## EXERCISE REQUIREMENTS
Echo the data below from its first line through the line containing "point(26,219)", both included, and leave out the pictures.

Text and element pointing data

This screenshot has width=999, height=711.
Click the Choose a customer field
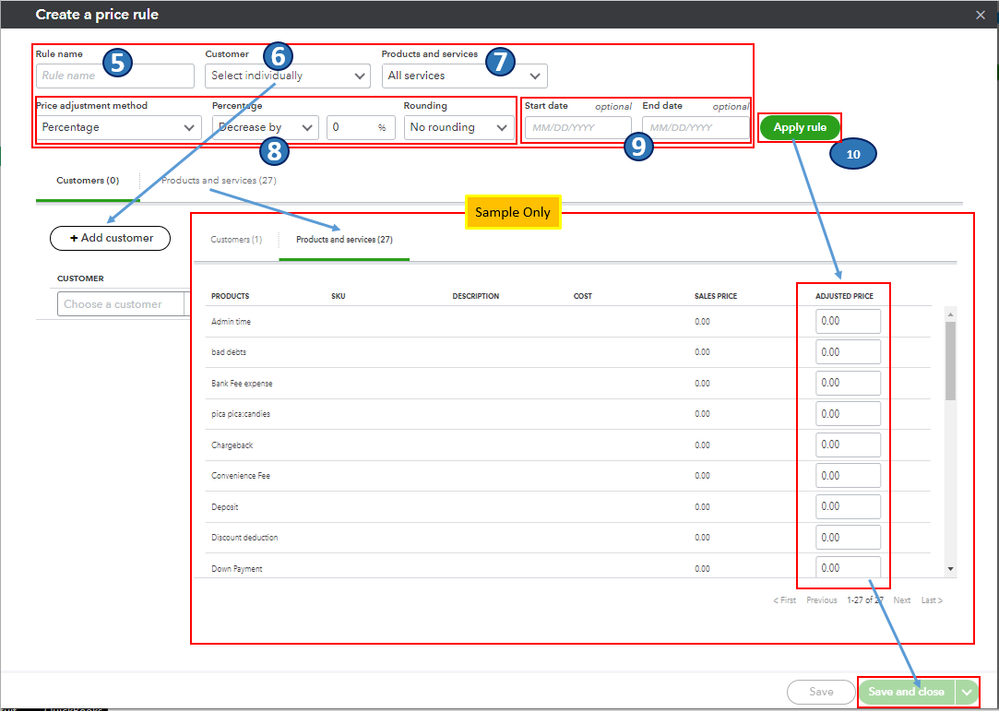[x=121, y=305]
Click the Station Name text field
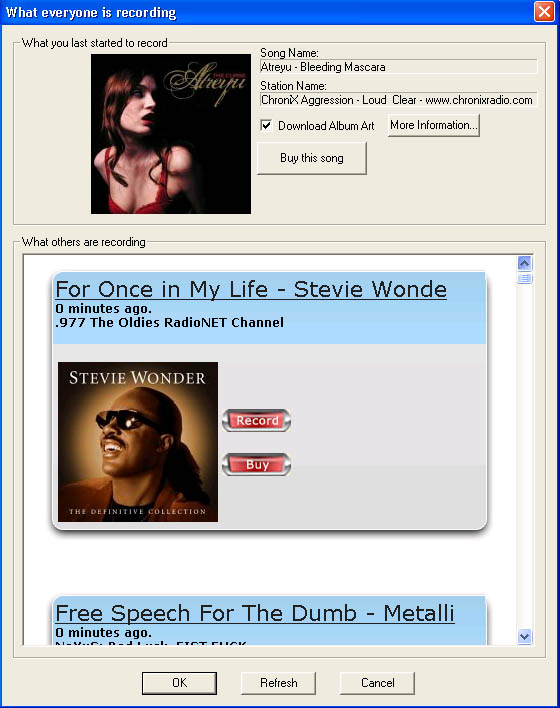560x708 pixels. click(x=399, y=100)
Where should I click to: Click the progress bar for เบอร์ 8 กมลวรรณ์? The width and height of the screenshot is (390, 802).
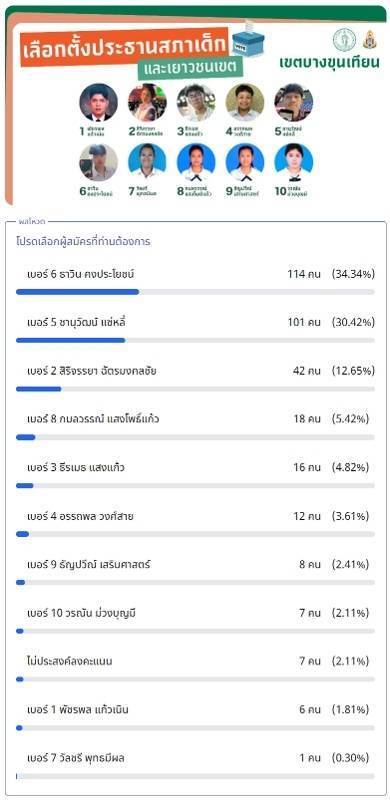pos(195,437)
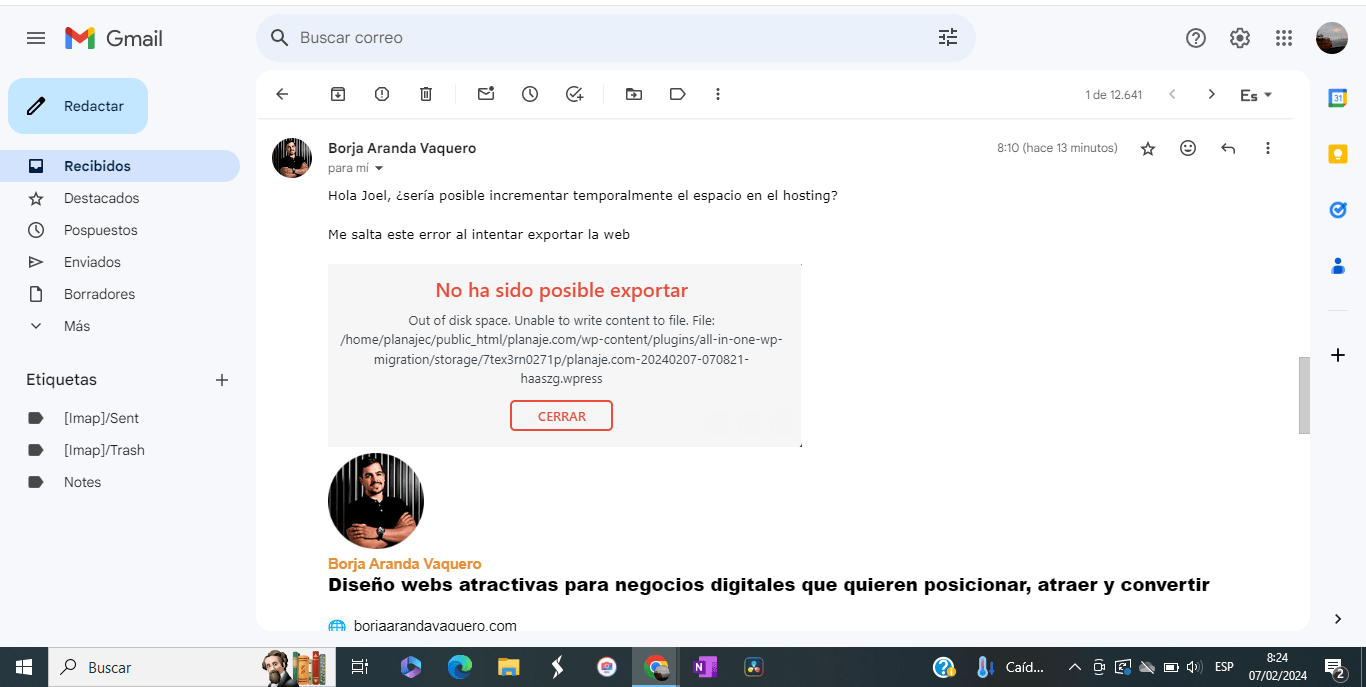Add the email to Tasks

click(574, 94)
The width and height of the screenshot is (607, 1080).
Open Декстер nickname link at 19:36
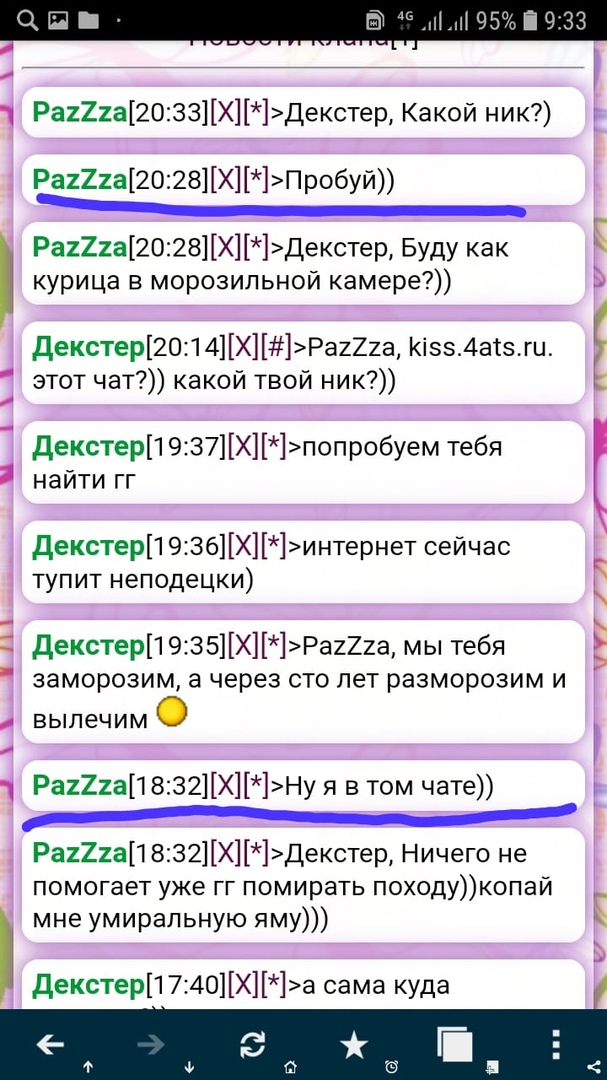click(89, 547)
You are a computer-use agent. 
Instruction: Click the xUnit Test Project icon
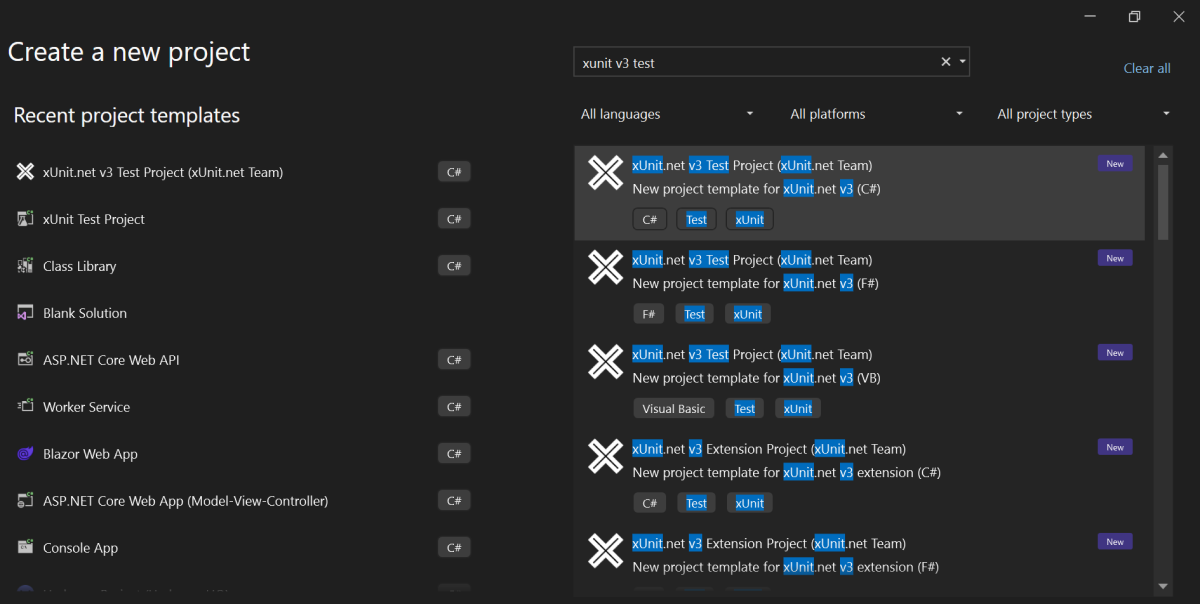point(26,219)
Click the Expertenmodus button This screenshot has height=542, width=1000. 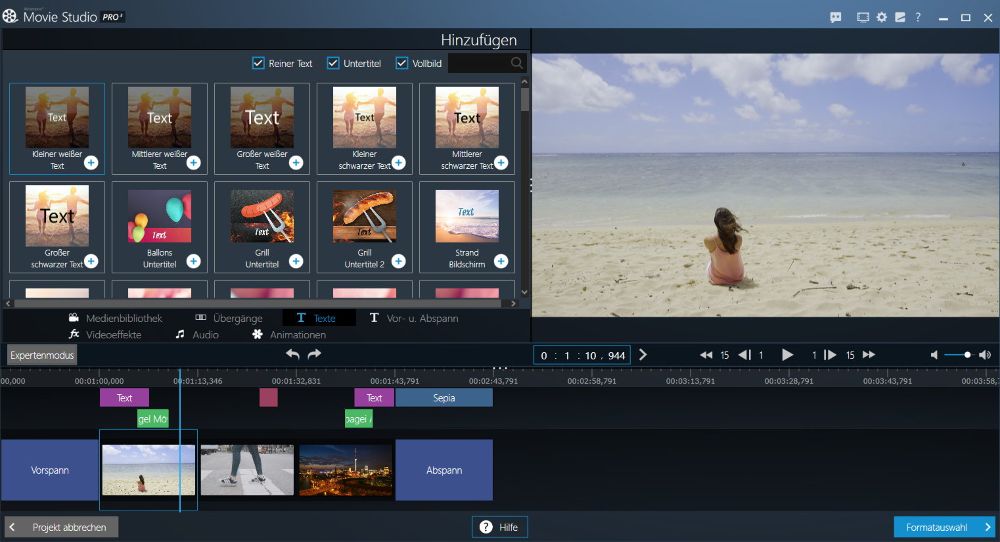pyautogui.click(x=42, y=355)
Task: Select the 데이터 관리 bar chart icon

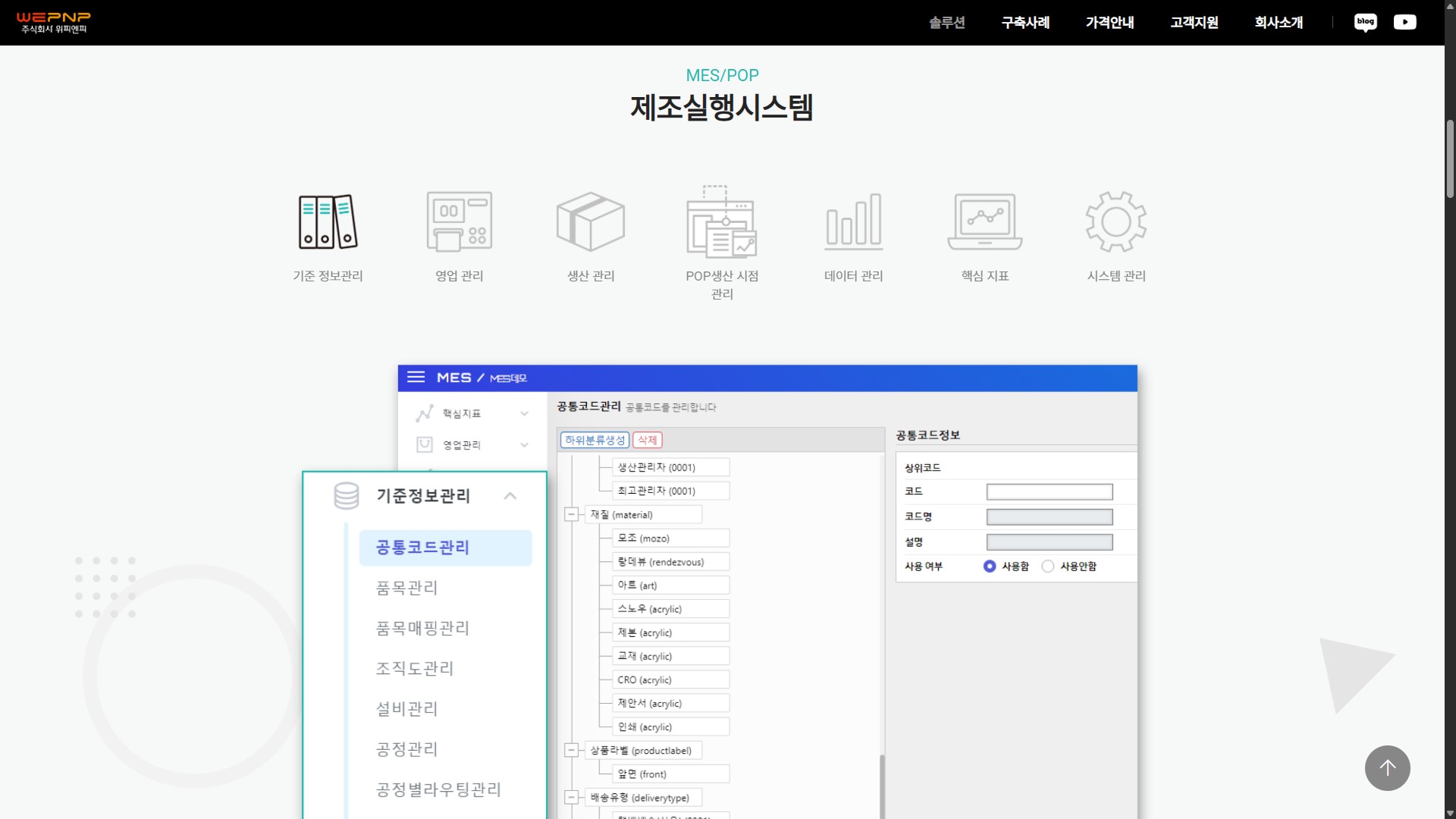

## EXPECTED OUTPUT
This screenshot has width=999, height=711.
Click the Choose a customer field
[x=121, y=305]
Click the Station Name text field
560x708 pixels. click(x=399, y=100)
Where should I click to: Click the progress bar for เบอร์ 8 กมลวรรณ์? The width and height of the screenshot is (390, 802).
pos(195,437)
Add the email to Tasks

click(574, 94)
The width and height of the screenshot is (607, 1080).
Open Декстер nickname link at 19:36
click(89, 547)
You are a computer-use agent. 
Instruction: Click the xUnit Test Project icon
point(26,219)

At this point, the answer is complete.